Сюда присоединилась еще начавшаяся незадолго до революции борьба североамериканских колоний Англии за независимость. Когда знаменитый Бенджамин Франклин прибыл в Париж, двор и дворянство встретили его с таким же восторгом, как и народ. Франция давно уже соперничала с Англией в Северной Америке; очень много французов из любви к свободе направились в Северную Америку, чтобы стать под знамена популярного вождя революционной армии Вашингтона. В числе их были уже и те, которым суждено было прославиться во время Французской революции, например Лафайет, Журден, Рошамбо, Кюстин и др. Особенно сильное впечатление произвело участие в этой революционной борьбе такого родовитого дворянина, как Лафайет, и, когда он вернулся во Францию, Людовик XVI даровал ему прощение за его, как говорили тогда, простительную шалость.
Таким-то образом, самые разнообразные обстоятельства соединились для того, чтобы подготовить и вызвать к концу восемнадцатого века давно ожидавшийся глубокий переворот. Казалось, сам воздух был насыщен новыми идеями, и все с замиранием сердца ожидали реформ. Все жили ожиданием революции, все сроднились с мыслью о ней. Когда же она пришла, она оказалась совсем не такой, как люди ожидали и представляли себе. Философы и поэты мечтали, что это будет короткий период проявления народной силы и насилия. Потом, надеялись они, сейчас же начнется давно желанная счастливая эра. Государственные люди не представляли себе, правда, этой задачи в столь простом виде, но и они не думали, что живут накануне такой грозы, которая в течение двадцати лет не перестанет поражать Европу громом и молнией. Поэты, конечно, могут думать, что тысячелетнее зло можно в один год вырвать с корнем, мыслящий же ум всегда поймет, что это невозможно.

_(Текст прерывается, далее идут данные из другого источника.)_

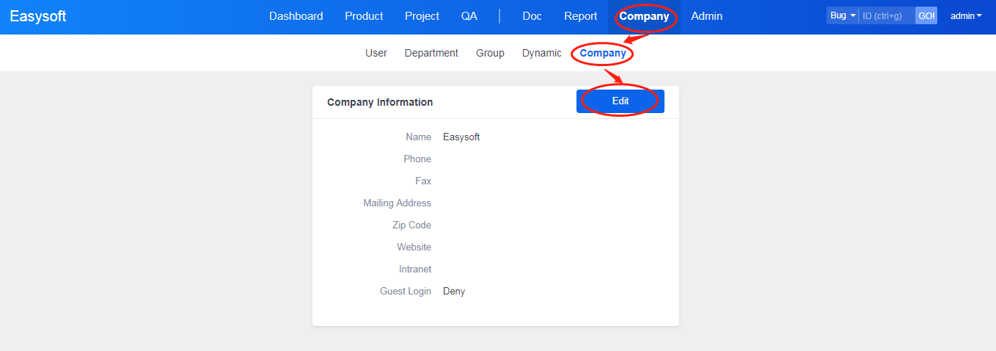Switch to the User subtab
This screenshot has height=351, width=996.
[376, 53]
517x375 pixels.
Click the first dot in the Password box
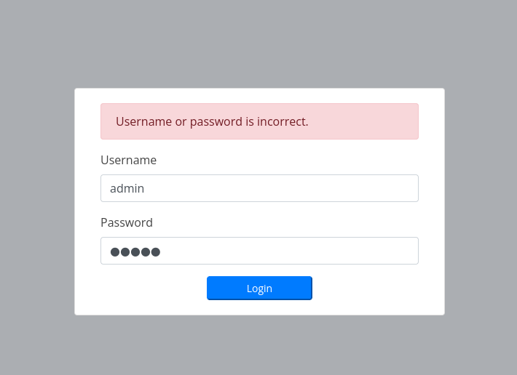tap(115, 252)
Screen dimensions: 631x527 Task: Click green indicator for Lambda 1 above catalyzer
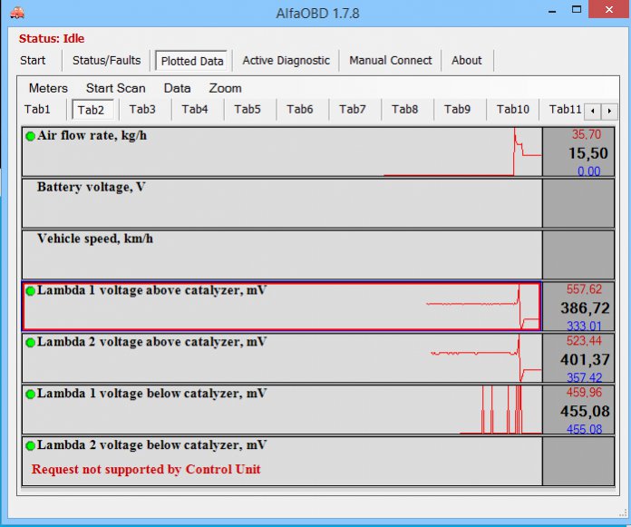point(30,291)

В 1774 году скончался Людовик XV, и господство его любовницы Дюбарри кончилось. Преемником Людовика XV был его внук Людовик XVI. Молодой король даже с внешней стороны не производил выгодного впечатления; он был как-то неуверен и неловок в обращении с людьми. Больше всего он питал пристрастие к охоте, меньше же всего, вероятно, к народному благосостоянию. Он вовсе не был столь добродушным человеком, каким его обыкновенно рисуют; если он нам кажется несколько другим, чем обыкновенные неограниченные властители, то в этом виновата только его трагическая судьба. У него не было своих мыслей, характера у него тоже не было, и он был всецело в руках своих приближенных, особенно же в руках своей жены. Во время революции ему пришлось ответить за многое, в чем он вовсе не был виновен, но в качестве монарха он был главным представителем старой Франции, и над ним поэтому и разразились, главным образом, громы революции.

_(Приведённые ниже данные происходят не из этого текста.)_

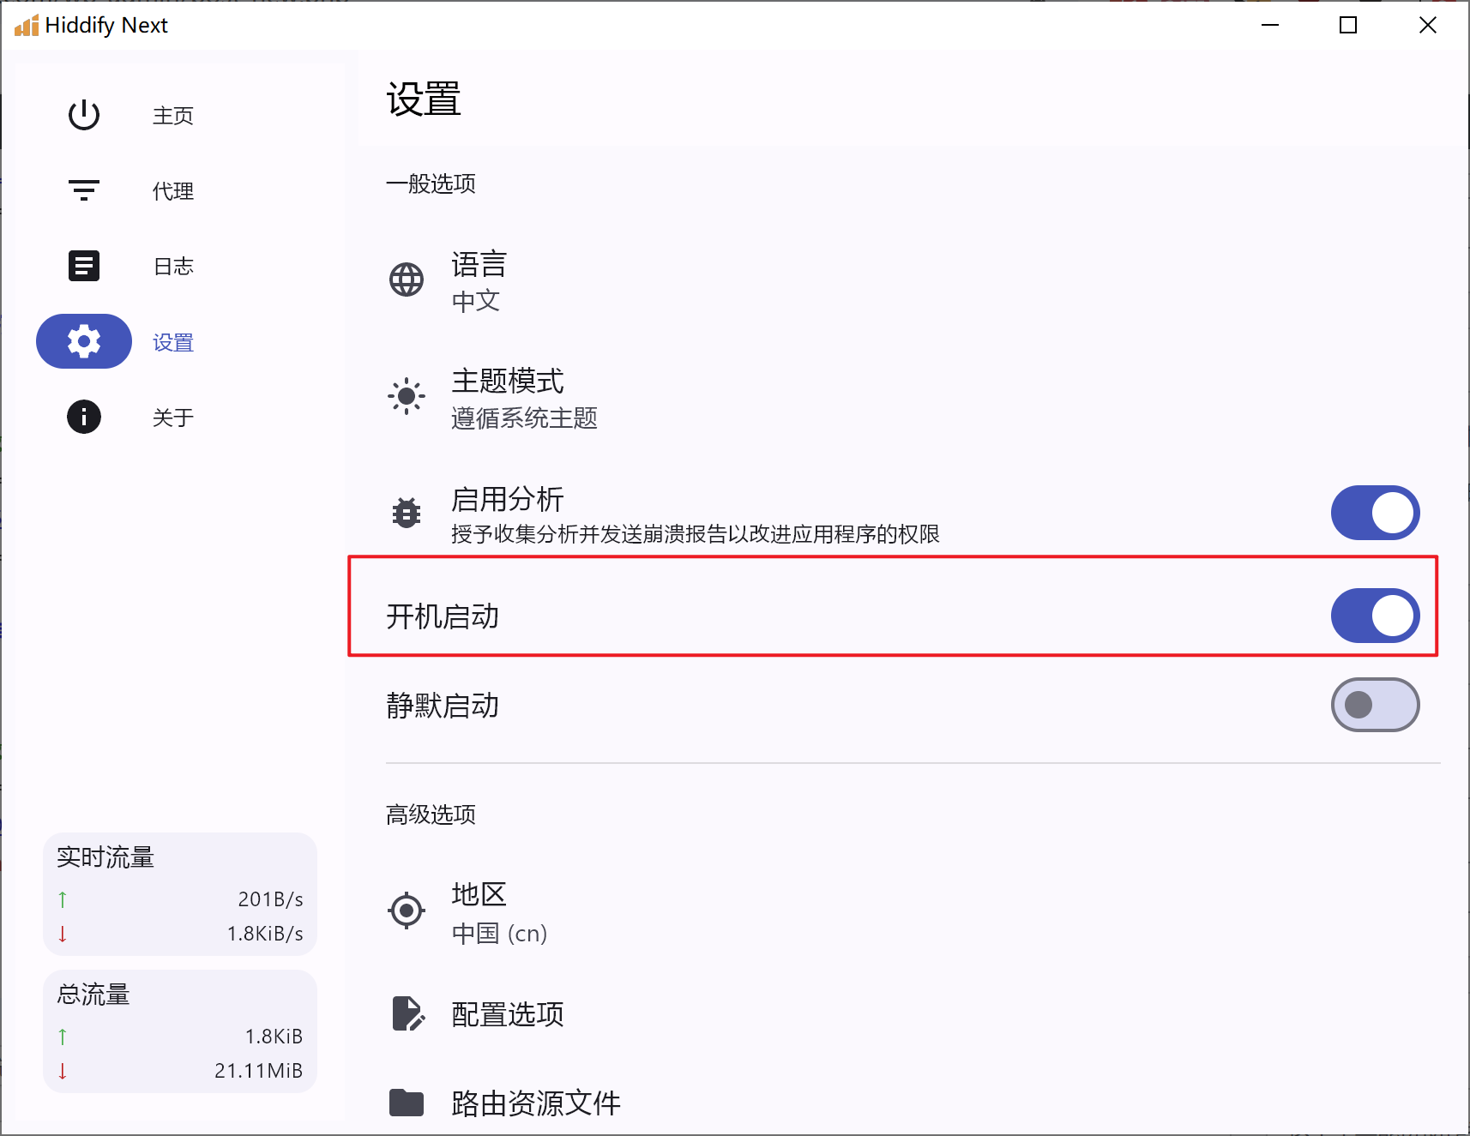Click the bug icon beside 启用分析
This screenshot has height=1136, width=1470.
pos(407,513)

Королева Мария-Антуанетта, дочь императрицы Марии-Терезии Австрийской и сестра императора Иосифа II, благодаря своему превосходству, держала мужа своего в своих руках. Несмотря на фамильную габсбургскую отвислую нижнюю губу, она была красива, притом еще остроумна и любезна. В то же время она является наиболее высокомерной аристократкой своего времени. Эта гордая женщина, воспитанная в предрассудках против народа, возмущалась малейшей уступкой духу нового времени, и «австриячка» стала ненавистна народу. Ее считали распутной женщиной, о ней рассказывали массу любовных приключений; мы не можем сказать, насколько это справедливо; в конце концов, данные скандальной хроники того сплетнического времени тоже нельзя считать надежным доказательством. С другой стороны, распутная королева была бы вполне понятным явлением во Франции того времени.